In the previous article I looked at some of the myths of innovation, basically ungrounded beliefs that hamper innovation progress. This week I want to discuss the issue of taking action. One can theorise and discuss innovation until you are blue in the face, but if you don’t take action, innovation will not happen.
If you teach someone to play tennis (or any sport for that matter) you will first explain the rules of the game and how it works in general. Then you will show the trainee the equipment involved, the playing field (tennis court in this example) and lastly you will give a demonstration on how to hit the ball. All of this is necessary to teach someone how to play tennis, but if you stop there, the trainee will never know how to play tennis. Unless a person actually picks up a tennis racquet and tries to hit the ball on their own, he or she will never learn how to play tennis or become better at the game.
It is exactly the same with innovation.
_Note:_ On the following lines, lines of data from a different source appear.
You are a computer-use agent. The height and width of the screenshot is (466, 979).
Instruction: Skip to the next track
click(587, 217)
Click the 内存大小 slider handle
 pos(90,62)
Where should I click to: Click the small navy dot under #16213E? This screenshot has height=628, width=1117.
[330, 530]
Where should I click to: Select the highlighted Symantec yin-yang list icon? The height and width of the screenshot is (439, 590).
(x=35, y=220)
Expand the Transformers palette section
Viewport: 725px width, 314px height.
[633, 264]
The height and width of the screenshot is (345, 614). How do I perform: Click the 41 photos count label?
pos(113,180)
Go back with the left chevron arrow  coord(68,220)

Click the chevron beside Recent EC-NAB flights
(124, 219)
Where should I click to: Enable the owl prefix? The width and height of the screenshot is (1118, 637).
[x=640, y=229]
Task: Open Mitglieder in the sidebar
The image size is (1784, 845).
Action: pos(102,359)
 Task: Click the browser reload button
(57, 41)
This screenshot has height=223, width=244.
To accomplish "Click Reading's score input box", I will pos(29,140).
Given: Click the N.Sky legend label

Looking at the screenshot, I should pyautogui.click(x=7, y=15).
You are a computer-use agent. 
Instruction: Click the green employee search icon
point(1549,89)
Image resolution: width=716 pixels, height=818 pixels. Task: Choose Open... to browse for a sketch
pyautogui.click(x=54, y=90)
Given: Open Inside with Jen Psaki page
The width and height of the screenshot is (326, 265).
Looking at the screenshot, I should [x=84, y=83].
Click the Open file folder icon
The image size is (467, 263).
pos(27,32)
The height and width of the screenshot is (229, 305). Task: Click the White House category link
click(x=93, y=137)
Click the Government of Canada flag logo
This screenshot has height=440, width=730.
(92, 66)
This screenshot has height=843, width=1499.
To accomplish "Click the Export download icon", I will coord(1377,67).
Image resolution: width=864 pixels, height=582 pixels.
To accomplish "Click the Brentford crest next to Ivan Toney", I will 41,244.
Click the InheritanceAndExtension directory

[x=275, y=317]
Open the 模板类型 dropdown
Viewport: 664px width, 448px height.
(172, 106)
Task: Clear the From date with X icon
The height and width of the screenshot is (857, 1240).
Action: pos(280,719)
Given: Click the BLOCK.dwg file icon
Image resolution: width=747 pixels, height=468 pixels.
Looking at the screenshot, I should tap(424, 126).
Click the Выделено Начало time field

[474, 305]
Talking and showing does not make innovation happen. Innovation does not happen through doing studies, preparing reports, or making presentations and recommendations. Organisations can become more innovative only if their managers are forced to innovate, experiment, succeed and learn, i.e. taking action on ideas. So the challenge then becomes to figure out how the organisation can create such an environment.
Taking a step back and breaking up innovation into its most basic building blocks, innovation has two components, generating the idea and then implementing the idea. Let me also state the fact that everybody has ideas about possible improvements in their workplace. Since I believe that every human being is inherently creative (or else we would still be living in caves…), there are thousands of such ideas — good, bad and indifferent, floating around in every organisation. But only a tiny fraction of them will ever be implemented. Why, therefore, would anyone want to invest their energy in generating more creative ideas that will never see the light of day?
For the organisation that wants to become more innovative, the challenge, then, is to figure out how to translate creative ideas into innovative action and results. Why does this translation so often fail to occur, and why do companies that have lots of ideas waiting to be implemented keep insisting they need to be more innovative?
I have previously indicated that my research is based on the progression of ideas from conception to implementation and why good ideas fall through the cracks sometimes. There are many factors that influence this, but if we look at the Pareto principle (roughly 80% of the effects come from 20% of the causes), through root cause analysis I have identified four main factors influencing the progression of ideas to implementation. These factors are: 1. Requirement for real results. Managers learn to innovate when they must achieve significant improvements in performance that are possible only through experimentation and the implementation of innovative ideas. 2. Ownership. The underlying assumption here is, “I generate great, innovative ideas and somebody else is responsible for implementing them”. The key is that the manager who has the good idea is also responsible for ensuring that it is acted upon. 3. Enactment of limitations. Sociologist Karl Weick describes this phenomenon as the passivity of managers in accepting the limits of their own private boxes. He says: “On the basis of avoided tests, people conclude that constraints exist in the environment and that limits exist in their repertoire of responses. Inaction is therefore justified by the implantation, in fantasy, of constraints and barriers that make an action ‘impossible’.” 4. Assistance from others. While a person can be creative and generate new ideas alone, the implementation of ideas typically depends upon the approval, support and resources of others.